Жертвоприношение делается для того, чтобы светлое божество Айас Каан (здесь имеется в виду Каршыт) «услышало» просьбу людей дать им различные блага (пыйан) и спокойную жизнь (энчӱ) в будущем. Жертва является выкупом за блага. Сравнение жертвенной души барана с золотом (алтын сÿ[р]лÿ ‘подобно золоту’) символически противопоставляет ценности материального и идеального миров. Надо отметить, что современные служители культа почти не устраивают обряды с жертвоприношениями животных.
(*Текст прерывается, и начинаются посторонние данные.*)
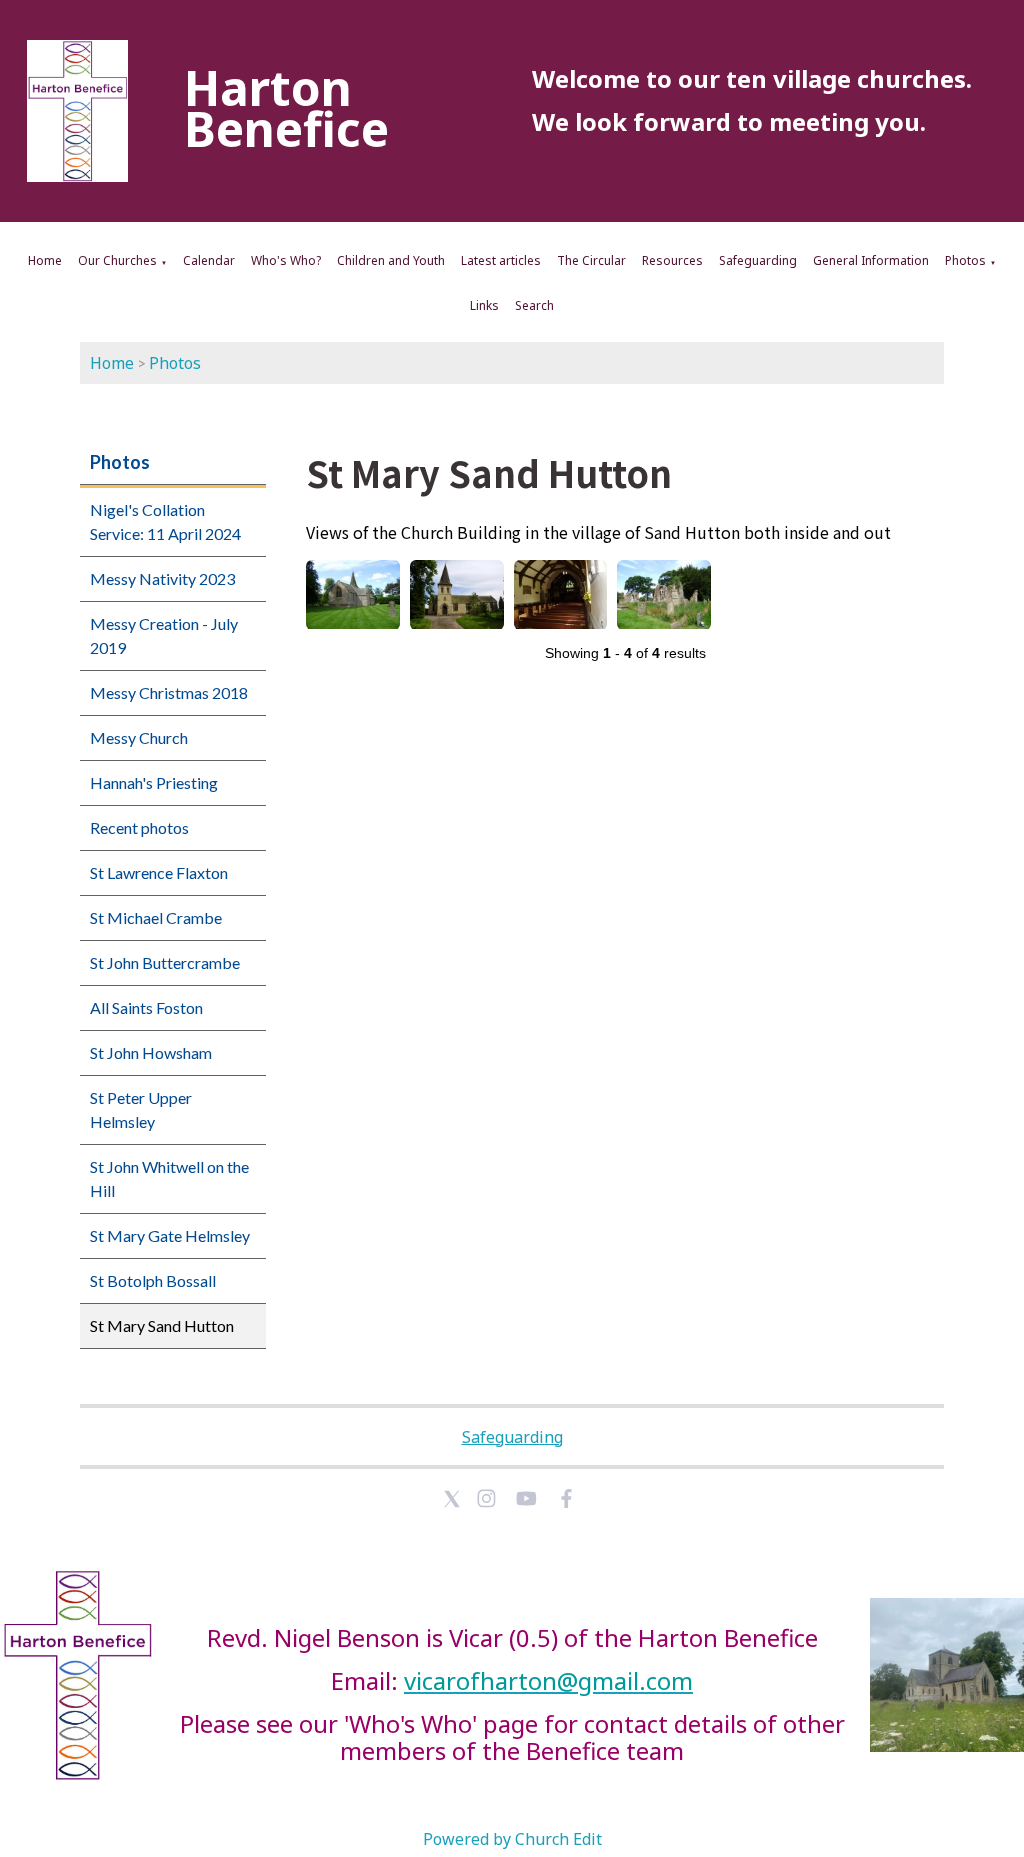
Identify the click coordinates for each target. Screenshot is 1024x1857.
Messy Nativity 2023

Шаман угощает духа огня лёгкой пищей: молоком, чаем, выпечкой (борсок, теертпек), сыром-быштак. В этом случае именно они выступают посредниками, которые доводят до верховного божества сведения о нуждающемся в помощи, а также помогают установить контакт между больным и духом-покровителем.

В анализируемом тексте содержатся два синонимичных понятия, связанные с представлениями о душе – сус и кут. Л.П. Потапов, изучив алтайские понятия о душе, пришёл к выводу, что «именно эти термины отражают представление о силе, заключенной в зародыше, даруемом божеством для рождения детей и размножения скота, что выражало понятие о материальном счастье, к которому стремилась каждая семья» [12. С. 62]. Сус и кут представляются в виде солнечного луча, как средство передачи зародыша, посылаемого божеством, человеку. Сус или кут спускаются по золотой нитке к священной березе, установленной в юрте, а оттуда в колыбель, которая всегда находится у очага под охраной огня [12. С. 63]. Как правило, лексема кут употребляется по отношению к одушевленным субъектам: кут скота, кут ребёнка: <…> Jалагалу Пай Тепсеҥ, / Jалбыракту Пай кайыҥ; / Азрайтан паштыҥ кудун / Jайайтан – анаҥ кöрöр. / Айдап jадаттан малдыҥ кудун / Анаҥ пычы-латан. / Jалагалу Пай Тепсеҥ, / Jалбыракту Пай кайыҥ куу Сÿргек; / Ас кижиниҥ пажын бычаттан, / Ас ÿр мал айтан(?) / Куҥурчыдыҥ (Кÿкÿртчидиҥ. – уточнено нами. – Н. О.) jаргызы оо келетен. ‘Священный Тепсенг с лентой, / Священная береза с листьями; / Кут-душу головы [человека], чтобы кормить, / Создадут ли (букв. вырежут), оттуда будет видно. / Кут перегоняемого скота / Там создается. / Священный Тепсенг с лентой, / Священная береза с листьями – бледный Сюргек. / Головы немногих людей создает, / Небольшое стадо скота дающий. / От Куҥурчы (Громовержца. – Н. О.) решение туда приходит’ [12. С. 76] (пер. уточнен нами. – Н. О.). В последней строке, возможно, автор неправильно записал имя божества.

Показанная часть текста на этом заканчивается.